Task to carry out ::
The listing that follows must be retyped exactly, without its pictures.
[Opening Input for this task section]
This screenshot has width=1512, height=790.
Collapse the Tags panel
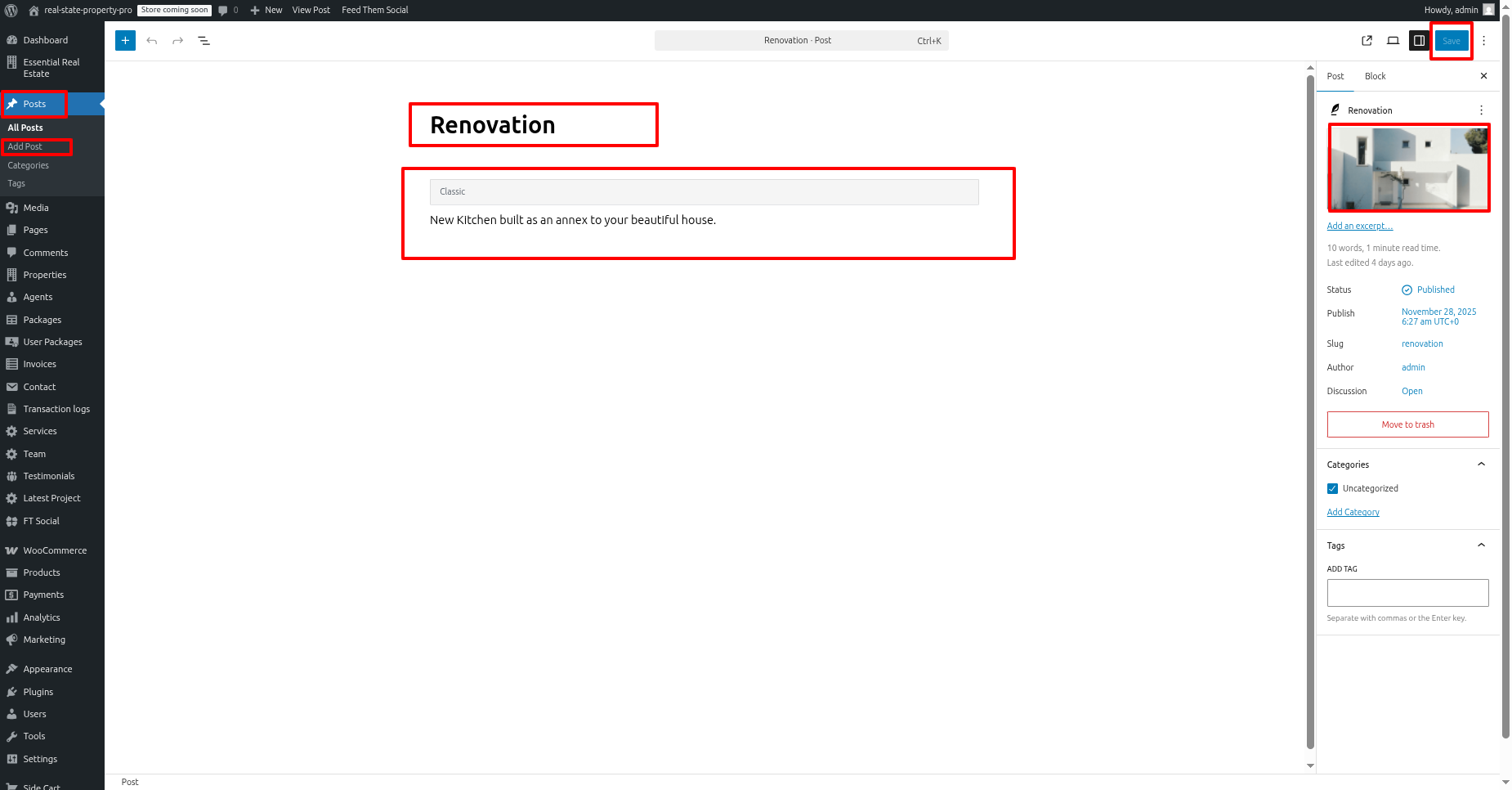coord(1481,545)
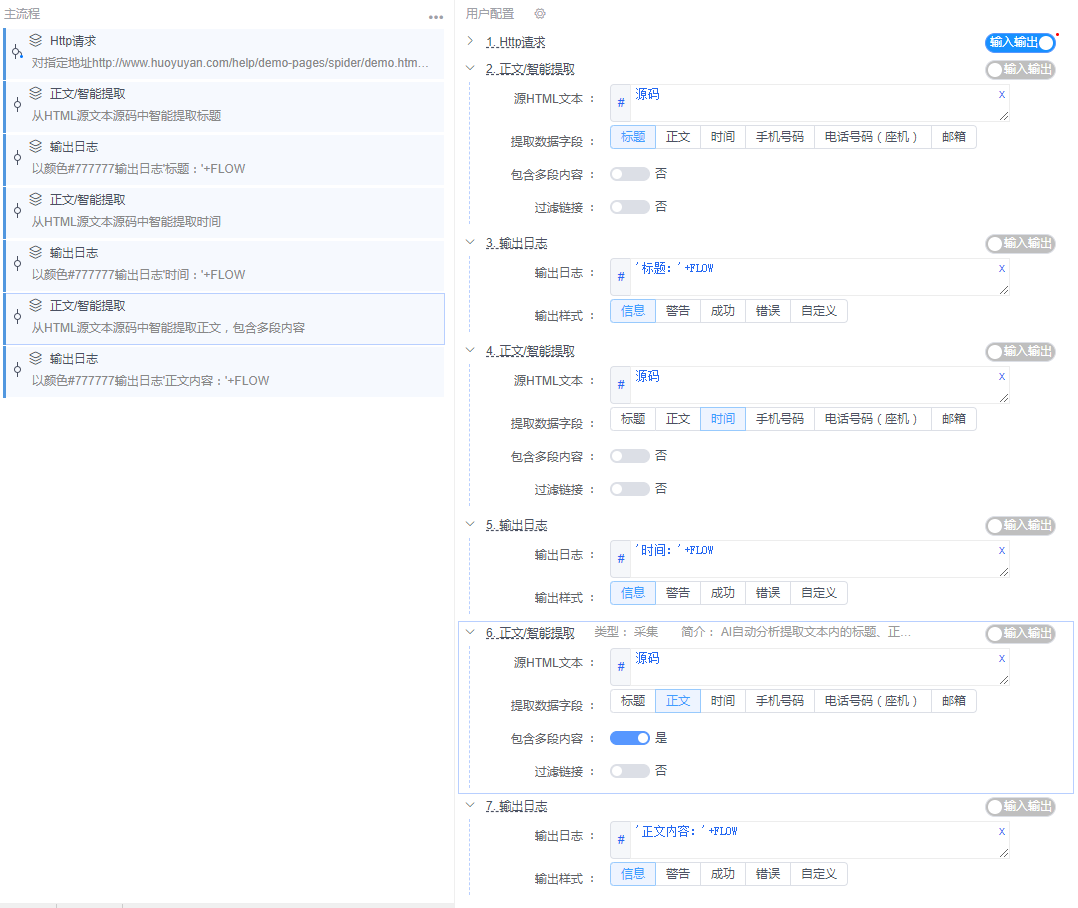Select 自定义 output style in step 3
Viewport: 1078px width, 908px height.
click(x=820, y=310)
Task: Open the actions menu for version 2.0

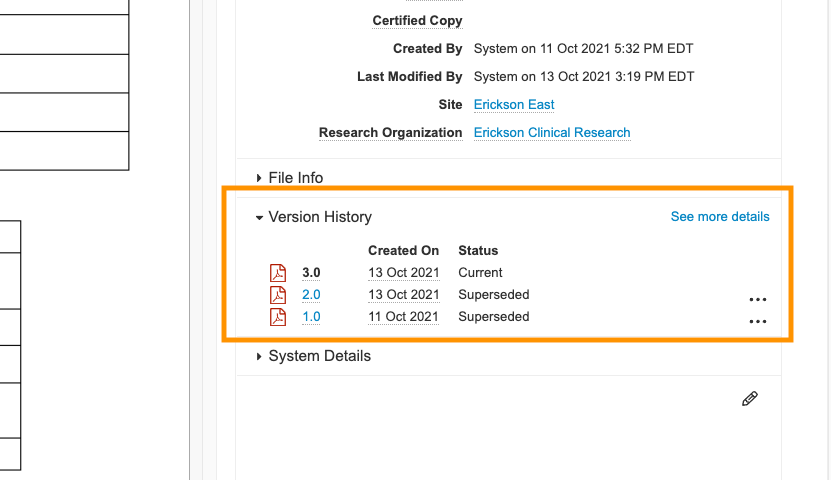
[Closing Input for this task section]
Reply to the task ::
This screenshot has width=1512, height=790.
Collapse the Tags panel
coord(1481,545)
Select 自定义 output style in step 3
Viewport: 1078px width, 908px height.
click(x=820, y=310)
Task: Open the actions menu for version 2.0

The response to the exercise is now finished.